Si l’impact est effectivement une condition nécessaire pour la finance solidaire, elle n’est pas suffisante dans la mesure où cette recherche d’impact doit constituer la priorité de cette finance, sa raison d’être : on parle d’ « impact first » (ou social impact) par opposition à « finance first ». L’objectif est bien de maximiser l’impact et non de maximiser les profits, et donc de réinvestir ceux-ci quand ils existent pour l’objectif premier, l’impact social. Un des corollaires est que la recherche de profit est nécessairement limitée, car dans le cas contraire elle se ferait nécessairement au détriment de l’impact social.

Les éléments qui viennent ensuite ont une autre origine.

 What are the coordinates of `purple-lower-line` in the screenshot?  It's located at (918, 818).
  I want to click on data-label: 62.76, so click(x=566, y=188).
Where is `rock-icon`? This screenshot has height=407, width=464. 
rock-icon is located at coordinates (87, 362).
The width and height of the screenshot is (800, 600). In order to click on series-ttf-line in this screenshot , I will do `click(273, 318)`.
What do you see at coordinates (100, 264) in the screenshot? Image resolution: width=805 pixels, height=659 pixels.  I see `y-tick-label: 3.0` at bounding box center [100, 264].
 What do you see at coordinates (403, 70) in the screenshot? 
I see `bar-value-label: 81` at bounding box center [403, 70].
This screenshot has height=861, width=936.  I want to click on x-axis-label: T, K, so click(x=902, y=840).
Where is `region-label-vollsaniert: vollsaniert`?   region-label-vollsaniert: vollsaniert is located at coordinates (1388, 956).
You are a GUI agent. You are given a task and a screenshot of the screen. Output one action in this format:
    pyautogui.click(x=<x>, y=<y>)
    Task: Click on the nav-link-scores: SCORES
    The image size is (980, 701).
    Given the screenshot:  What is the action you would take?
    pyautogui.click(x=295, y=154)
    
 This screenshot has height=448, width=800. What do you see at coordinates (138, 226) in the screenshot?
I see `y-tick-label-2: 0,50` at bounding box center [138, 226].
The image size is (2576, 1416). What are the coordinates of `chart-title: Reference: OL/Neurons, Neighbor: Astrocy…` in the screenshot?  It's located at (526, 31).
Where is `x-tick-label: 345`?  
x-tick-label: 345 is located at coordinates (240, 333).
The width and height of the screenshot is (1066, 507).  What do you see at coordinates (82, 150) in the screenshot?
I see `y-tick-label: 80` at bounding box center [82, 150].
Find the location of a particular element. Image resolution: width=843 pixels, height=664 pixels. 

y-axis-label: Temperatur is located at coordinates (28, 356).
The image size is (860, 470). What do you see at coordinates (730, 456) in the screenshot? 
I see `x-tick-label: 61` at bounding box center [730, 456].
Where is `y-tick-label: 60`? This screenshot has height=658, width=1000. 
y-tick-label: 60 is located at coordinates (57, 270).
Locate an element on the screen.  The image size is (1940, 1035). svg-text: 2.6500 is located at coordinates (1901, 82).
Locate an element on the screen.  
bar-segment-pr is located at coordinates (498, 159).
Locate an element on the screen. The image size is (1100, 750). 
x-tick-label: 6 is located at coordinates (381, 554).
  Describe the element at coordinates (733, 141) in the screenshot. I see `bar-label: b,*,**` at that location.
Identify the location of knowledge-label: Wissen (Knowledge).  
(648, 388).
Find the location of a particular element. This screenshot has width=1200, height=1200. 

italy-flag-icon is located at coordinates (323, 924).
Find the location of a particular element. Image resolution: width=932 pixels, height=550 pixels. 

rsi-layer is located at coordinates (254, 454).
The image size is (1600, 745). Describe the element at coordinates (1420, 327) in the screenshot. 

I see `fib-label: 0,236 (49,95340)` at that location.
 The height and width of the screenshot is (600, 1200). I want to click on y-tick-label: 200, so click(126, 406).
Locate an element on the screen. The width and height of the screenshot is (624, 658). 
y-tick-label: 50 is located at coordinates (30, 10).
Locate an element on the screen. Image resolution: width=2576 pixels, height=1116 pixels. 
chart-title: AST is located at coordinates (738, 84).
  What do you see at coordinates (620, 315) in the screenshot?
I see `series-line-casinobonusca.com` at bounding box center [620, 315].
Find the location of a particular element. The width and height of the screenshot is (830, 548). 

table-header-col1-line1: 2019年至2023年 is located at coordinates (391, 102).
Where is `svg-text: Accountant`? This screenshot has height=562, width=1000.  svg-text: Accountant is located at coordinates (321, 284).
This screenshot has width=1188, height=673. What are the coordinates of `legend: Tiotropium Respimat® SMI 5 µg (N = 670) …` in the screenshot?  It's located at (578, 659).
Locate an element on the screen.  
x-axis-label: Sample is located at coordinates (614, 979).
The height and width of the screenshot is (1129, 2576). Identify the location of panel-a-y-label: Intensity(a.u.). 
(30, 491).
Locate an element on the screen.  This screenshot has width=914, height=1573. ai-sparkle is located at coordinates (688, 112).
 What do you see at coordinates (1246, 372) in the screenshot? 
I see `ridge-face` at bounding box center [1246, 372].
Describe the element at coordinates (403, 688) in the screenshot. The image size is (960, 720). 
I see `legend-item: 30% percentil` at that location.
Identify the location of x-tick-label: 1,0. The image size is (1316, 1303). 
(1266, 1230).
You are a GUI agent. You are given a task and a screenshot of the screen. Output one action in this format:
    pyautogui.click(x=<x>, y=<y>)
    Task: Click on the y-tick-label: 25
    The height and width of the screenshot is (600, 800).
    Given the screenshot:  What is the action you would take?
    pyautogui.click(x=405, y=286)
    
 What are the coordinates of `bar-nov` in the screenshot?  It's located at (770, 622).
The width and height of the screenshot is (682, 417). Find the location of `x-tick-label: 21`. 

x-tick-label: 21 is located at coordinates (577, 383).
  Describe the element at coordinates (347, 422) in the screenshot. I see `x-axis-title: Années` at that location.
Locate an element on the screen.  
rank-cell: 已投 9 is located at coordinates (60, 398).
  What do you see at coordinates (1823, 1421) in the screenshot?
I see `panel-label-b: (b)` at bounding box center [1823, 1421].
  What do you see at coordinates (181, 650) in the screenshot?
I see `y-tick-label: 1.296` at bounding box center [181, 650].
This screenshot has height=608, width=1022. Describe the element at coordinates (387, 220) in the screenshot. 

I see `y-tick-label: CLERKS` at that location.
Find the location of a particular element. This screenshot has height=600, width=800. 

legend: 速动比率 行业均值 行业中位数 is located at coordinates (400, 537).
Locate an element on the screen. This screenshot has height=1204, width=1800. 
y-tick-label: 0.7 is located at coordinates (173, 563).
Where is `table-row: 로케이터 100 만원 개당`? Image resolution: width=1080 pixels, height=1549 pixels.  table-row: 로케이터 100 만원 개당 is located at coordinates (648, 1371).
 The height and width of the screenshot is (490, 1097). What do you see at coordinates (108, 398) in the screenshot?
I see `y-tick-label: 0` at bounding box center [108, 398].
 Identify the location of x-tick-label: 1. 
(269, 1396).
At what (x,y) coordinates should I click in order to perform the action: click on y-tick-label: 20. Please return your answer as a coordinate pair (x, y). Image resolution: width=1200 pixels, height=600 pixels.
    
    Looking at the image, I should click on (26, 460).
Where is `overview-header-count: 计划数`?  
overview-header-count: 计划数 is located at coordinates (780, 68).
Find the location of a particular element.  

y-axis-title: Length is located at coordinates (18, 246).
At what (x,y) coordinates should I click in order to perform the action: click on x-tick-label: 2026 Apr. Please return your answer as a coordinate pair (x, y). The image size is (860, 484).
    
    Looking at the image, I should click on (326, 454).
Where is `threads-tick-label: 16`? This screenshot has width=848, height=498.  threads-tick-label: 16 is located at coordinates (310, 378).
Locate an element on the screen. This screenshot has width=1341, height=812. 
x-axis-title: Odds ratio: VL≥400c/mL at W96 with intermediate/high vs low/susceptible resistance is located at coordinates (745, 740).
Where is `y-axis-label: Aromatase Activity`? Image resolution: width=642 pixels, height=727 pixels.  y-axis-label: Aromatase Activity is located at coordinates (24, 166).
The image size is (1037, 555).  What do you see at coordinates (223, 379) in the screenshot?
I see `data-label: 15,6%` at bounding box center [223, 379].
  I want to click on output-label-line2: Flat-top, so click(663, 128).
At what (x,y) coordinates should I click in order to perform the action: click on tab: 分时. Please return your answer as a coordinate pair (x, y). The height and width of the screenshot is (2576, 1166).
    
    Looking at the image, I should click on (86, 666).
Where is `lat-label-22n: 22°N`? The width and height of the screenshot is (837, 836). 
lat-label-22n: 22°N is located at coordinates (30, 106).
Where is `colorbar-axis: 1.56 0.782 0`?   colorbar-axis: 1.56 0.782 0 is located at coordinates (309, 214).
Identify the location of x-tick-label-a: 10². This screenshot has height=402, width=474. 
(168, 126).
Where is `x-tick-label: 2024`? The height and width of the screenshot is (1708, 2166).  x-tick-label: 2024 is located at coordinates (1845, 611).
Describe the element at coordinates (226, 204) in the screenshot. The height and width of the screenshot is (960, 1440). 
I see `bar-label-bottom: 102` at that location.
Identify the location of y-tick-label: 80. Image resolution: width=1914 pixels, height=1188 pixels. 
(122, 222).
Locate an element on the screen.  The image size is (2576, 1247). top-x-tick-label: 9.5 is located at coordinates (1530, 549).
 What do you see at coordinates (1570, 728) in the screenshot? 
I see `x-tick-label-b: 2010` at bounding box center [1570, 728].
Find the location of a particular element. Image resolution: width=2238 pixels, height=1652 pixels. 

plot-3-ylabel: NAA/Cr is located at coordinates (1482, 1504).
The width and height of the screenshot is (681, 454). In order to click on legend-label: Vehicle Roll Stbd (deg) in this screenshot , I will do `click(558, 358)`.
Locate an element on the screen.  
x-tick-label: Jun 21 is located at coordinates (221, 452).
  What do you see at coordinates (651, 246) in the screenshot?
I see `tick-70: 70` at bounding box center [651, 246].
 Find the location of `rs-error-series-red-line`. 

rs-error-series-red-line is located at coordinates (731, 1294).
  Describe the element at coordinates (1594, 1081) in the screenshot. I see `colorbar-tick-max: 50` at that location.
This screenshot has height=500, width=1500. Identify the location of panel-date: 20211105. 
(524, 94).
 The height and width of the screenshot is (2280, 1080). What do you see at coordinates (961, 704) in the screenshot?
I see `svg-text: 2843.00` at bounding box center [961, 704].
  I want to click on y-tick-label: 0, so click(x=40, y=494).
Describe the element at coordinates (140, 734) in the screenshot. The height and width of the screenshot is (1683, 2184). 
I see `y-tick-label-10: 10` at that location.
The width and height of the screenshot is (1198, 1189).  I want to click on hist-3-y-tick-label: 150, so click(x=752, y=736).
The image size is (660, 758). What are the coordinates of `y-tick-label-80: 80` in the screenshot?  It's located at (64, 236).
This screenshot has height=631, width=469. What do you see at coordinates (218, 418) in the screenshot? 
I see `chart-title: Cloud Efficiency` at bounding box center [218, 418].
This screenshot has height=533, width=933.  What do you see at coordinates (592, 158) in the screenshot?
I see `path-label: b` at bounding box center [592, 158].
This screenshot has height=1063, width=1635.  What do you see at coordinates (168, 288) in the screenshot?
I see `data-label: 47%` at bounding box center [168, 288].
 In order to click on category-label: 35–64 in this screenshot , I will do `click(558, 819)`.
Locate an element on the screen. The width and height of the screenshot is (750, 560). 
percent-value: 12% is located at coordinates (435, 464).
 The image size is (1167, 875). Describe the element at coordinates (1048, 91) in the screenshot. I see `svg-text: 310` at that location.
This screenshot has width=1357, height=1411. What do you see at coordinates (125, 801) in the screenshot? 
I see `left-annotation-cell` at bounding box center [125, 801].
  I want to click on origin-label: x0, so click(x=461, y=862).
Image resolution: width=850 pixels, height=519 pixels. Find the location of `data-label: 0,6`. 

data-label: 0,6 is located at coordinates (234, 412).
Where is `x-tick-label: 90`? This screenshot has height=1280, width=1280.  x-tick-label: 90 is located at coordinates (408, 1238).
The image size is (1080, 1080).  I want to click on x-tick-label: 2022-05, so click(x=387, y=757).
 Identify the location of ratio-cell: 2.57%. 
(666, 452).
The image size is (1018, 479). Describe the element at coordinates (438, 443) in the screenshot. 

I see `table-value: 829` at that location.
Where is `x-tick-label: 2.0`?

« Entendre (comme nous l’entendons souvent) des investisseurs dire qu’il est possible d’avoir le même rendement financier pour un investissement « à impact social » est faux, car il implique que certains choix seront faits compte tenu du rendement financier et non du retour social » Olivier de Guerre, Président de Phitrust dans le Magazine des Professions financières de mars 2018.

Un autre corollaire est généralement la durée d’investissement qui ne privilégie pas le court terme ; on parle d’ailleurs de capital patient. Enfin l’impact social doit être mesurable et mesuré « dans un processus continu d’évaluation ».

La finance solidaire est pour nous le premier exemple de finance à impact, dans la mesure où comme Monsieur Jourdain, elle fait de l’impact depuis quarante ans sans nécessairement utiliser ce terme depuis l’origine. Ce qui fait que très souvent le document le plus pertinent pour présenter une entreprise solidaire est le Rapport d’impact social produit par cette entreprise,  qui résume très bien par le biais de quelques indicateurs clé d’impact social  ses objectifs et sa stratégie, indépendamment de son organisation.

A fin 2017, selon une étude de l’Impact Invest Lab, les encours des investissements à impact social en France représentaient 3,2 milliards d’euros, gérés par les membres de France Invest Impact ou Finansol.